ISM services index came in at 50.3, significantly below the consensus estimate, falling short of expectations from numerous forecasters. The predicted range had been projected to be between 50.5 and 53.7.
Furthermore, given the concentrated nature of the mega-cap artificial intelligence-driven rally, which has propelled the S&P 500 to a year-to-date increase of 12%, any instability in the heavyweight tech stocks (such as AAPL, MSFT, GOOGL, AMZN, NVDA, TSLA, META) could naturally cause a downward tilt in the overall market. These tech stocks have achieved a remarkable 53% return year-to-date, in contrast to the remaining components of the S&P 500, which have seen a flat 0% return.
However, the deteriorating sentiment in the services sector might provide the Federal Reserve with a reason to finally halt its cycle of interest rate hikes at the upcoming meeting next week. Additionally, the diminishing business sentiment could contribute to a "Goldilocks" environment, characterized by optimal conditions, which has been emerging since the resolution of the March Regional Banks turmoil.
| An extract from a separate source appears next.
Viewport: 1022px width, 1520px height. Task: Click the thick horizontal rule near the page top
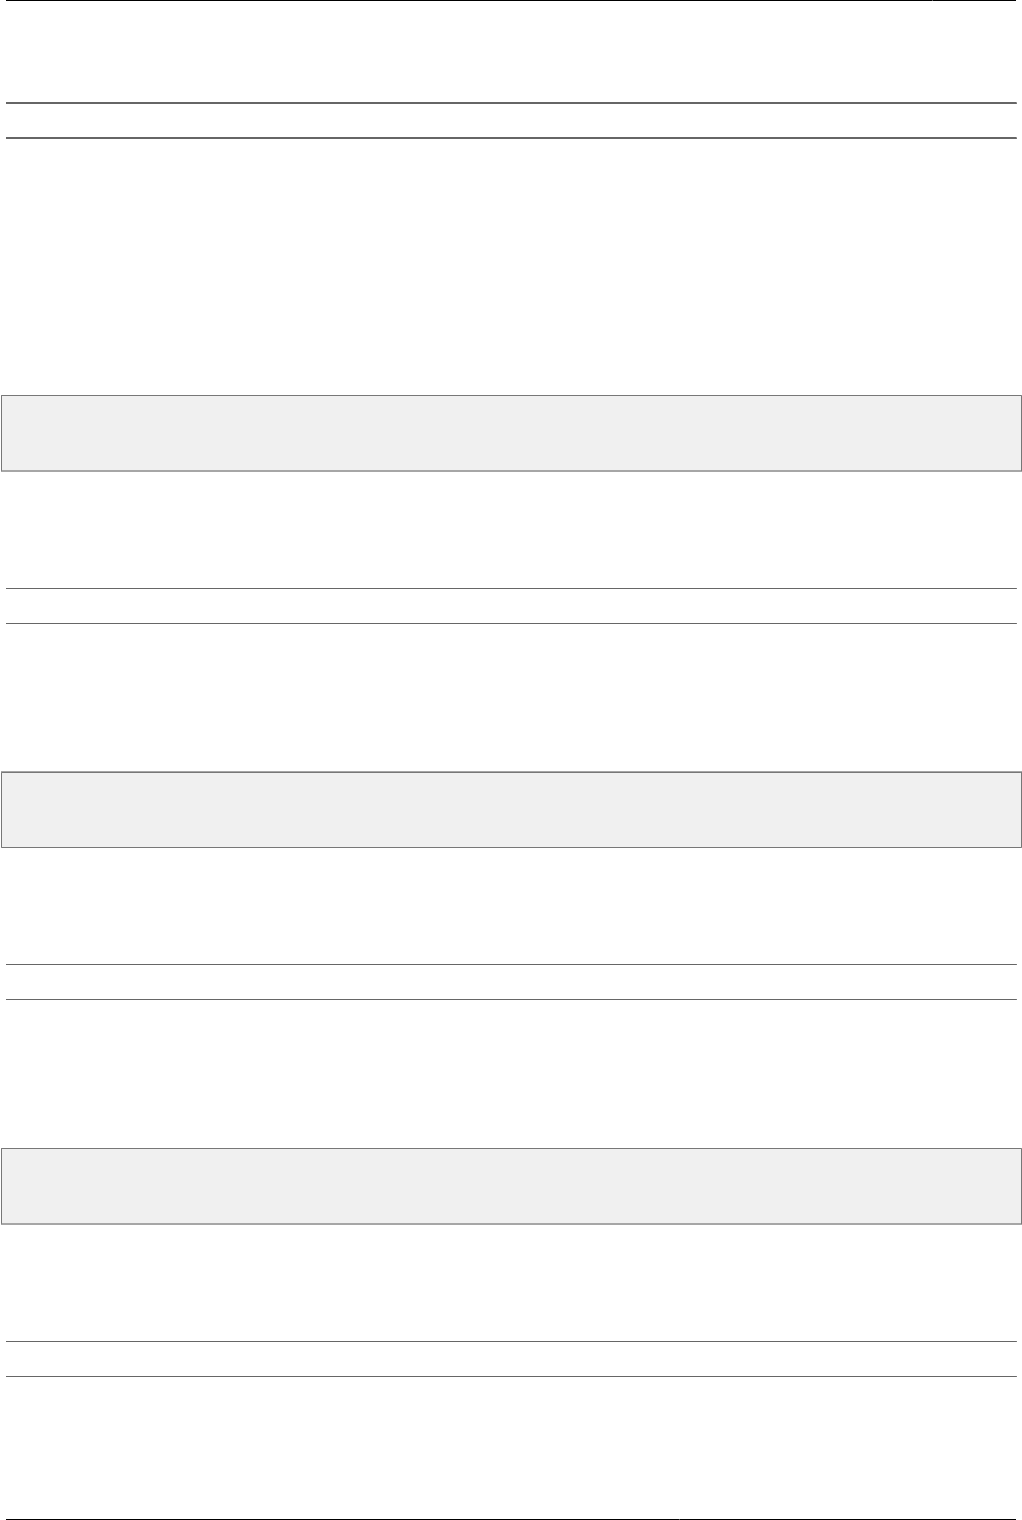coord(510,103)
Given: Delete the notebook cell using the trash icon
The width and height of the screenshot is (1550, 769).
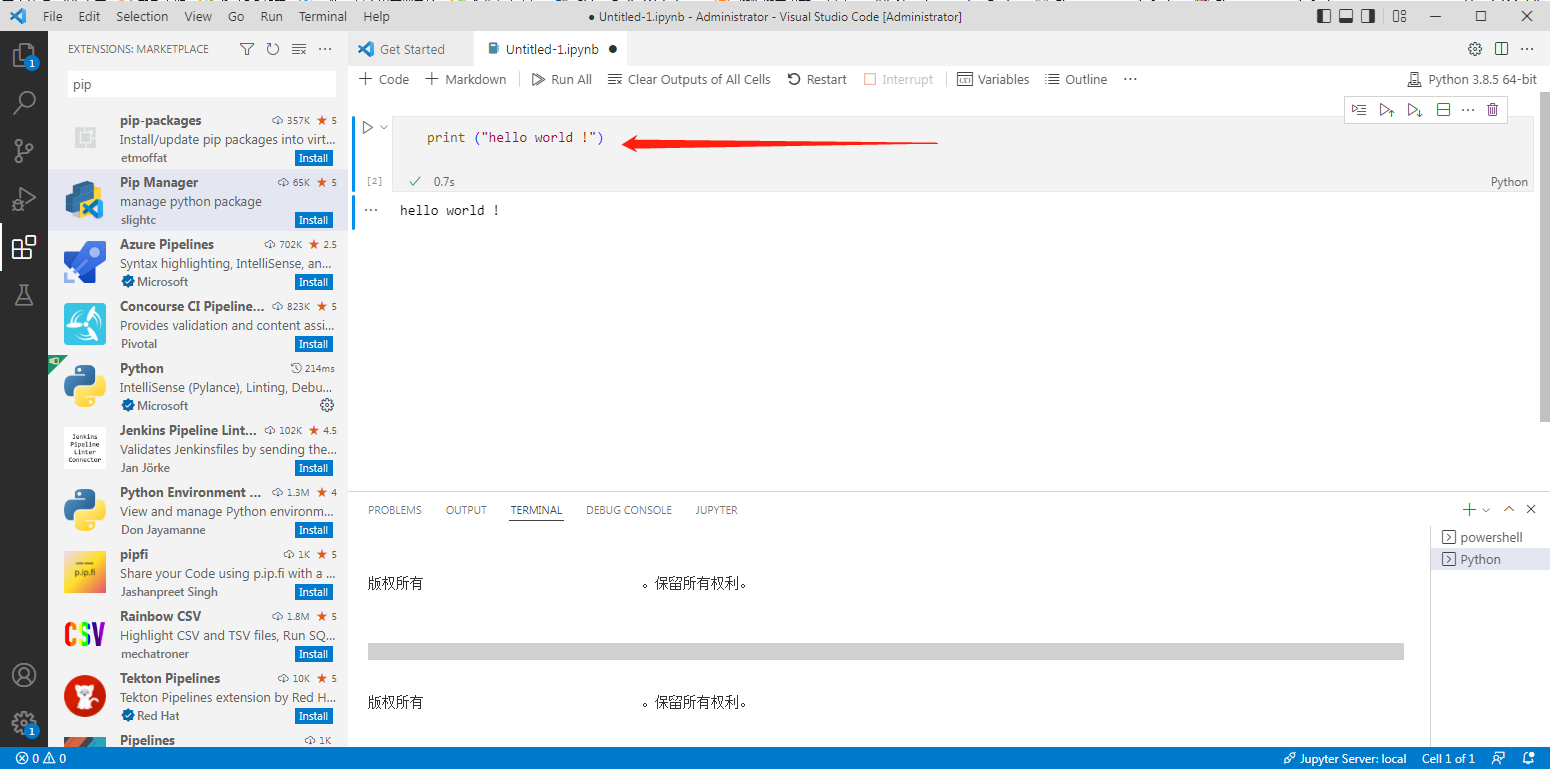Looking at the screenshot, I should tap(1492, 110).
Ultimately, if the Fed decides to pause the rate hike cycle during the June meeting, it may pave the way for a continued environment that is neither excessively hot nor excessively cold, favoring selective stock-picking strategies.
The USD has exhibited a slight weakening following the disappointing ISM services data, but this can be regarded as a temporary adjustment in intraday positions as the market slightly reduces the probabilities of a Fed rate hike in July.
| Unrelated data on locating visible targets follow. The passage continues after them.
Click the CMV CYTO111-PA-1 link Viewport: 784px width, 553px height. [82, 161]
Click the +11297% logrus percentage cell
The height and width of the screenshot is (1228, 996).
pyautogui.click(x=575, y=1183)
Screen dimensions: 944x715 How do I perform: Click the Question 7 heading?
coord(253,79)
However, it is crucial to note that for any possibility of medium-term Dollar depreciation to resurface, there needs to be a reduction in the pattern of weaker economic data from Europe and China. The current scenario calls for an improvement in the economic performance of these regions before any hope of a sustained decline in the Dollar can be considered.
Gold is experiencing a recovery at the beginning of the week, having faced challenges following the release of Friday's US jobs report. The overall nonfarm payroll (NFP) figure was significantly disappointing, making it difficult to dismiss its impact. However, there were certain aspects of the report that showed more positive signs, such as the increase in the unemployment rate, a slight decrease in annual earnings, and a higher-than-expected participation rate. Nonetheless, the robust job creation figures cannot be easily disregarded.
The upcoming inflation report scheduled the day before the Federal Reserve's meeting, holds significant importance. If the report indicates promising signs, it could provide justification for the Fed to pause its rate hikes. Conversely, if the report falls short of expectations, policymakers may find it easier to proceed with another hike, hoping for improved data in the coming months. This prevailing uncertainty has the potential to generate considerable volatility in the short-term performance of gold.
Meanwhile, bitcoin experienced a slight decline of nearly 2% after showing marginal gains over the weekend. Initially, the price dipped in response to the jobs report released on Friday, but it swiftly rebounded and is currently trading at a level close to its pre-release value. Bitcoin has been moving within a range of $26,000 to $28,000 for the past month, exhibiting a lack of significant movement in either direction. As of now, there are no clear indications of a breakout above or below this range.